[Stored data entries]
============
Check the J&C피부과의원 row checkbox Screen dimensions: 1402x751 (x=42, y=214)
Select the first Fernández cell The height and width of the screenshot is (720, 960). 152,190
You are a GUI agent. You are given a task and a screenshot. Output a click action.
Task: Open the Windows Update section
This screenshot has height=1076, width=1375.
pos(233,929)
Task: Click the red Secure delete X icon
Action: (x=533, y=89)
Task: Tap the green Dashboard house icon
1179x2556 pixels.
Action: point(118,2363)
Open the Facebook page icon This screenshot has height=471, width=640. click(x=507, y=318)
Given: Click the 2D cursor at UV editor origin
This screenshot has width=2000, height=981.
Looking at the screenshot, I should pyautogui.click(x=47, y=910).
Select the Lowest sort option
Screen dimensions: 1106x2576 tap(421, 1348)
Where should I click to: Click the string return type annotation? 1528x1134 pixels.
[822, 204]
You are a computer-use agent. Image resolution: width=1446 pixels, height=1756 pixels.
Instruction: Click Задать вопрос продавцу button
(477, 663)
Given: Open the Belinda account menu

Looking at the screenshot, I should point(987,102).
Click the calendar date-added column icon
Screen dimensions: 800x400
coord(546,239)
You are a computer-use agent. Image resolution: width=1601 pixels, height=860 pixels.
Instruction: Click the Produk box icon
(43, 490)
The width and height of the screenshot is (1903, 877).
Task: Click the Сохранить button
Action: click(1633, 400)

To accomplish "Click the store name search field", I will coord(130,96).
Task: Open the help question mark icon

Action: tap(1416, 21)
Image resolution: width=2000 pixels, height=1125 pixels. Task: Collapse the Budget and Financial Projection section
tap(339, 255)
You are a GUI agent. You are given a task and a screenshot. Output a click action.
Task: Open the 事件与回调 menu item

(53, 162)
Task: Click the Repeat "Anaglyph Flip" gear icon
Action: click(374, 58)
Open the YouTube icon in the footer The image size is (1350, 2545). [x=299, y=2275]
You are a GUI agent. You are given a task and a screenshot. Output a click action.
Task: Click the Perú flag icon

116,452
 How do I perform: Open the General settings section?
============
What is needed:
Reproduce every line of the data exactly as it was written.

Exercise answer:
Check the J&C피부과의원 row checkbox Screen dimensions: 1402x751 (x=42, y=214)
Select the first Fernández cell The height and width of the screenshot is (720, 960). 152,190
You are a GUI agent. You are given a task and a screenshot. Output a click action.
Task: Open the Windows Update section
This screenshot has height=1076, width=1375.
pos(233,929)
Task: Click the red Secure delete X icon
Action: (x=533, y=89)
Task: Tap the green Dashboard house icon
1179x2556 pixels.
Action: point(118,2363)
Open the Facebook page icon This screenshot has height=471, width=640. click(x=507, y=318)
Given: Click the 2D cursor at UV editor origin
This screenshot has width=2000, height=981.
Looking at the screenshot, I should pyautogui.click(x=47, y=910).
Select the Lowest sort option
Screen dimensions: 1106x2576 tap(421, 1348)
Where should I click to: Click the string return type annotation? 1528x1134 pixels.
[822, 204]
You are a computer-use agent. Image resolution: width=1446 pixels, height=1756 pixels.
Instruction: Click Задать вопрос продавцу button
(477, 663)
Given: Open the Belinda account menu

Looking at the screenshot, I should point(987,102).
Click the calendar date-added column icon
Screen dimensions: 800x400
coord(546,239)
You are a computer-use agent. Image resolution: width=1601 pixels, height=860 pixels.
Instruction: Click the Produk box icon
(43, 490)
The width and height of the screenshot is (1903, 877).
Task: Click the Сохранить button
Action: click(1633, 400)

To accomplish "Click the store name search field", I will coord(130,96).
Task: Open the help question mark icon

Action: tap(1416, 21)
Image resolution: width=2000 pixels, height=1125 pixels. Task: Collapse the Budget and Financial Projection section
tap(339, 255)
You are a GUI agent. You are given a task and a screenshot. Output a click action.
Task: Open the 事件与回调 menu item

(53, 162)
Task: Click the Repeat "Anaglyph Flip" gear icon
Action: click(374, 58)
Open the YouTube icon in the footer The image size is (1350, 2545). [x=299, y=2275]
You are a GUI agent. You are given a task and a screenshot. Output a click action.
Task: Click the Perú flag icon

116,452
 How do I perform: Open the General settings section?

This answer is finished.